SOUTHSIDE 1-1000 (1950) --- Allied Artists enters the lion's den of film noir and throws lower-cost gauntlet at Eagle-Lion sleepers like Raw Deal and T-Men, these having clicked enough to earn "A" dates and boff receipts. Southside's challenge is for undercover man Don DeFore to get goods on a funny money ring and retrieve plates enabling it. How he'll prevail makes for white-knuckling shot amidst odd LA environs, with story/dialogue an equal to what big studios served with their crime-thrilling. I'll bet hopes were high for Southside 1-1000. Would this one propel the former Monogram Studio to major status? Alas, not quite, but rebirth as Allied Artists was in progress, and good ones bearing that logo were more and more in evidence. A problem any movie about counterfeiters had was government ban of real money shown on screen, thus bills under examination are patently phony and undercut what's otherwise believable (a few scenes do use real currency, but never seen close up). Warner Archives offers an excellent DVD of this rare title.

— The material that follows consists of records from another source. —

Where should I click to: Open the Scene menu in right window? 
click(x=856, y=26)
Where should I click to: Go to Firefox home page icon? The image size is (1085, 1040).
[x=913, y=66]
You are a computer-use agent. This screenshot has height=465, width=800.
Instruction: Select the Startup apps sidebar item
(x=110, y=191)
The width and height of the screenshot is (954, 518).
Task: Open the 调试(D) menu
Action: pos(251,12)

EYES IN THE NIGHT (1942) --- Mystery's novelty here is blind detective Edward Arnold and crime-busting canine companion pitted against Germanic spy ring in pursuit of secret codes. This was a Metro B, which means anyone else's A, and directed by fledgling, but much talented, Fred Zinnemann.
1 Comments:
Whoa! I've actually seen all the items you're talking about in this installment!
INVISIBLE MAN RETURNS Love the wistful little scene with the scarecrow... and a great score!
KING SOLOMON'S MINES Said it before, but, gee, didn't Anna Lee and John Loder make an attractive romantic team?
CARTOON FACTORY So much of Fleischer's ingenuity came into play in this era before people had specific expectations on what an animated cartoon was supposed to be... the more defined those general expectations became in time, the less distinctive became his films. Not surprisingly, even the studio's last great triumph, the SUPERMAN series, benefited greatly from lack of precedent.
SOUTHSIDE 1-1000 Damn! Didn't the King Brothers produce some of the most interesting B's of the era?
EYES IN THE NIGHT Arnold plays a super capable crime fighter that almost feels more like a 60's era TV hero than the typical B series detective.
Gotta say, I just love these little round-ups of yours, John!